#### TRECHO FORNECIDO
────────────────

PARECER SOBRE A INCONSTITUCIONALIDADE DA LEI MUNICIPAL DE GOIÂNIA Nª 8.334/05
(Lei que regulamenta a cobrança compulsória de 10% em bares e outros no Município de Goiânia)
Nayron Divino Toledo Malheiros[1]
1. Introdução
Foi requerido parecer técnico sobre a possível constitucionalidade ou não da lei municipal nº 8335/05 de Goiânia que disciplina autorização da cobrança de 10% (dez por cento) sobre as despesas efetuadas nos bares, restaurantes e similares a título de gratificação aos garçons cujo inteiro teor transcrevo abaixo:
A Câmara Municipal de Goiânia Aprova e Promulga a seguinte Lei:
Art. 1° - Ficam hotéis, motéis, bares, restaurantes e estabelecimentos afins, mediante celebração de Acordo Coletivo de Trabalho com sindicato obreiro, autorizados a cobrarem um percentual, a título de taxa de serviço, correspondente ao montante de 10% (dez por cento) sobre as consumações contas ou faturas das despesas efetuadas pelos clientes.

────────────────

#### DADOS BRUTOS
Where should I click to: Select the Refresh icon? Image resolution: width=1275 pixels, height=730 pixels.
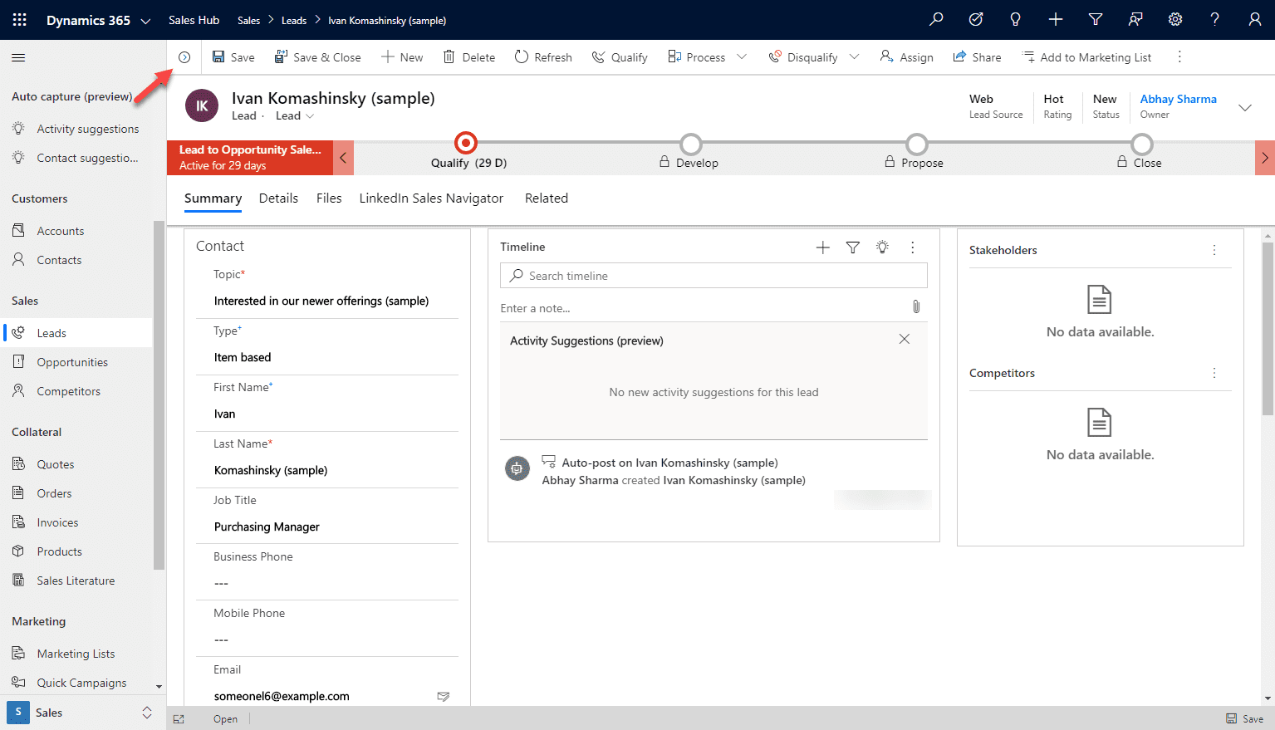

────────────────

#### TAREFA DO EXERCÍCIO A
Reproduza o trecho do parecer sobre a cobrança de 10% em Goiânia, começando pelas palavras que contêm "Nayron Divino Toledo" e terminando depois de "efetuadas pelos clientes.".
#### TAREFA DO EXERCÍCIO B
Resuma em duas frases o parecer sobre a cobrança de 10% em Goiânia.
#### TAREFA DO EXERCÍCIO C
Diga se cada afirmação concorda com o parecer sobre a cobrança de 10% em Goiânia e cite as palavras do texto que decidem a resposta: (i) o percentual cobrado incide sobre as despesas dos clientes; (ii) os estabelecimentos podem fazer a cobrança sem acordo com sindicato; (iii) a lei foi aprovada e promulgada pela Câmara Municipal de Goiânia.

#### RESPOSTA CORRETA A
Nayron Divino Toledo Malheiros[1]
1. Introdução
Foi requerido parecer técnico sobre a possível constitucionalidade ou não da lei municipal nº 8335/05 de Goiânia que disciplina autorização da cobrança de 10% (dez por cento) sobre as despesas efetuadas nos bares, restaurantes e similares a título de gratificação aos garçons cujo inteiro teor transcrevo abaixo:
A Câmara Municipal de Goiânia Aprova e Promulga a seguinte Lei:
Art. 1° - Ficam hotéis, motéis, bares, restaurantes e estabelecimentos afins, mediante celebração de Acordo Coletivo de Trabalho com sindicato obreiro, autorizados a cobrarem um percentual, a título de taxa de serviço, correspondente ao montante de 10% (dez por cento) sobre as consumações contas ou faturas das despesas efetuadas pelos clientes.

#### RESPOSTA CORRETA B
Foi pedido um parecer técnico sobre a constitucionalidade de uma lei municipal de Goiânia. Essa lei autoriza hotéis, motéis, bares, restaurantes e estabelecimentos afins a cobrar 10% sobre as despesas dos clientes, a título de taxa de serviço, mediante Acordo Coletivo de Trabalho com o sindicato obreiro.

#### RESPOSTA CORRETA C
(i) Sim: "correspondente ao montante de 10% (dez por cento) sobre as consumações contas ou faturas das despesas efetuadas pelos clientes".
(ii) Não: "mediante celebração de Acordo Coletivo de Trabalho com sindicato obreiro".
(iii) Sim: "A Câmara Municipal de Goiânia Aprova e Promulga a seguinte Lei".